> _Aim of the exercise_: Copy exactly the lines of the data below, beginning with the line with "Where should I click to: Open file" and ending with the line with "You are a computer-use agent.". Pictures are to be omitted.

> _Records_:
──────
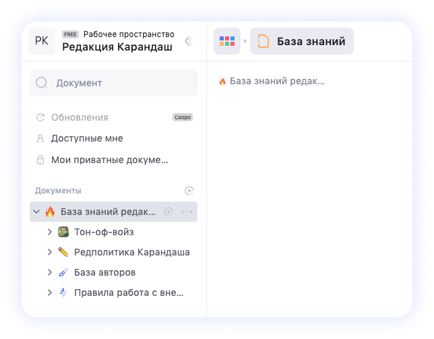The width and height of the screenshot is (434, 339).
Task: Click the PK workspace avatar
Action: pyautogui.click(x=41, y=41)
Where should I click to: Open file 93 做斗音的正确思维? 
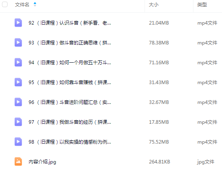70,42
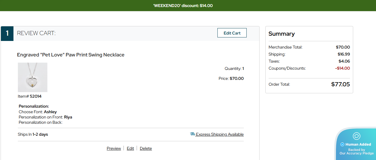The height and width of the screenshot is (160, 376).
Task: Click the Item# 52014 label
Action: click(x=30, y=96)
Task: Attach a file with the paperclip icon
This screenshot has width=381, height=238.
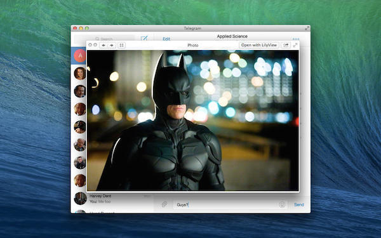Action: point(164,204)
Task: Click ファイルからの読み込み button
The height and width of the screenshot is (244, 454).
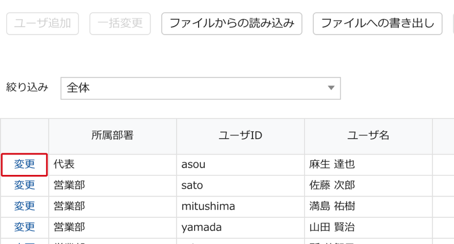Action: click(x=232, y=23)
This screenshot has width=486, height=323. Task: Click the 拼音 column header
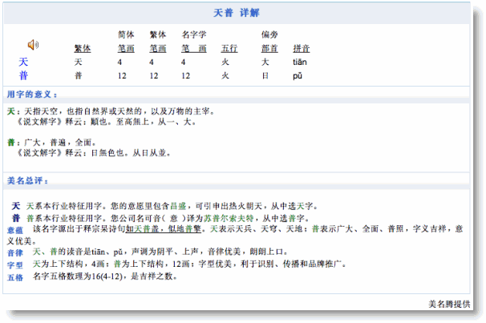(x=302, y=48)
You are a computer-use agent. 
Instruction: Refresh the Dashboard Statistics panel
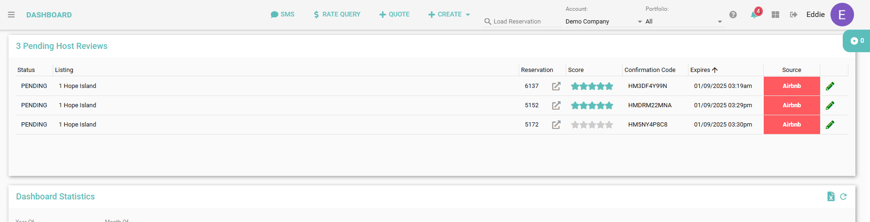pyautogui.click(x=843, y=197)
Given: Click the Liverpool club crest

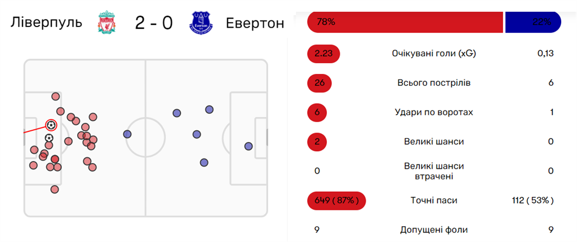Looking at the screenshot, I should point(106,23).
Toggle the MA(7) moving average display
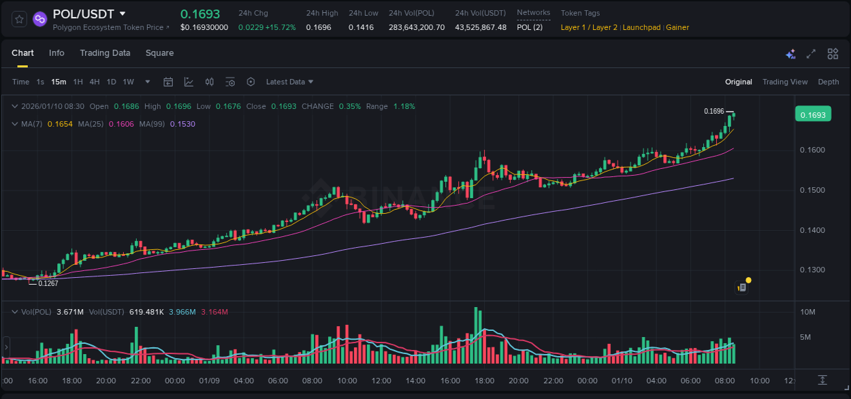This screenshot has height=399, width=851. 31,125
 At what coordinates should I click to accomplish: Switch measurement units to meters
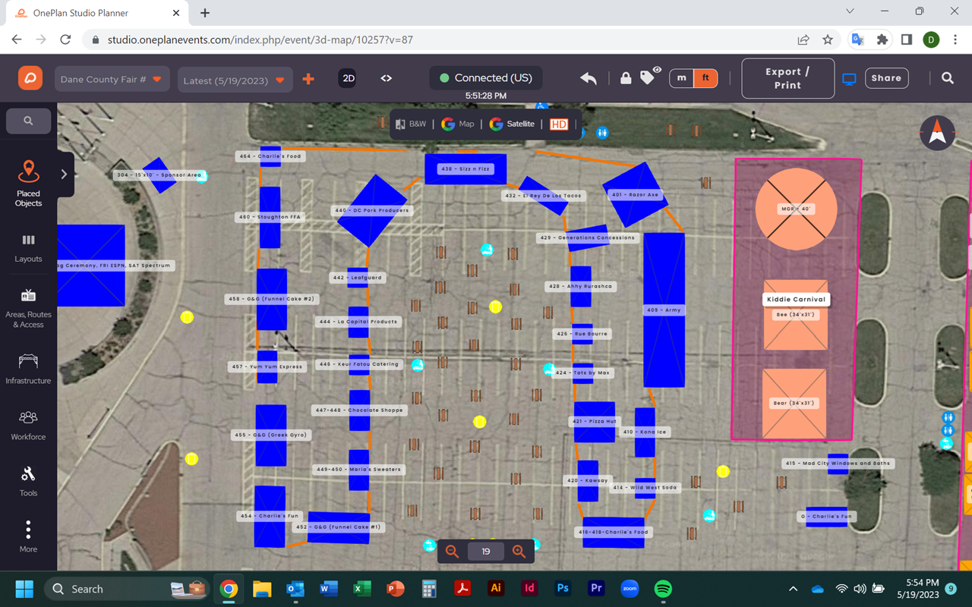click(680, 77)
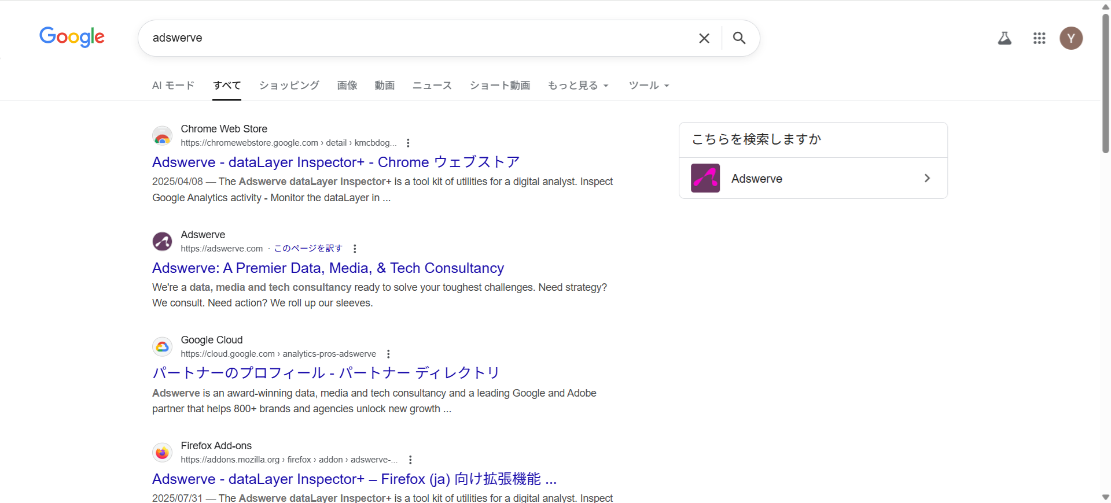Screen dimensions: 1111x503
Task: Click the Google logo
Action: tap(72, 37)
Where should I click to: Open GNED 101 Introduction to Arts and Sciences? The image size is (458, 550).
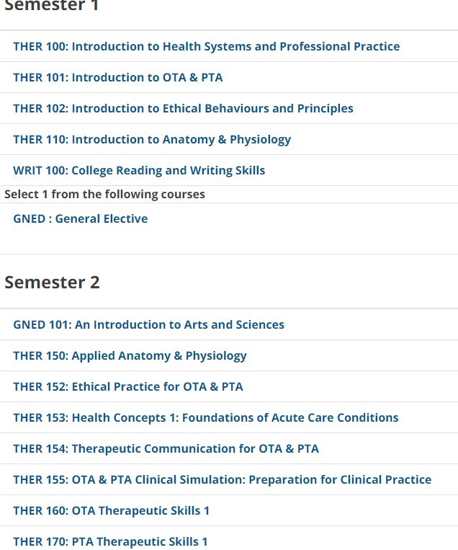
──────
> _Result of this exercise_:
Where should I click to: Open file 93 做斗音的正确思维? 
70,42
The height and width of the screenshot is (160, 376).
Task: Click the Item# 52014 label
Action: click(x=30, y=96)
Task: Attach a file with the paperclip icon
This screenshot has width=381, height=238.
Action: point(164,204)
Task: Click ファイルからの読み込み button
The height and width of the screenshot is (244, 454).
Action: click(x=232, y=23)
This screenshot has width=486, height=323. Task: Click the 拼音 column header
(x=302, y=48)
You are a computer-use agent. 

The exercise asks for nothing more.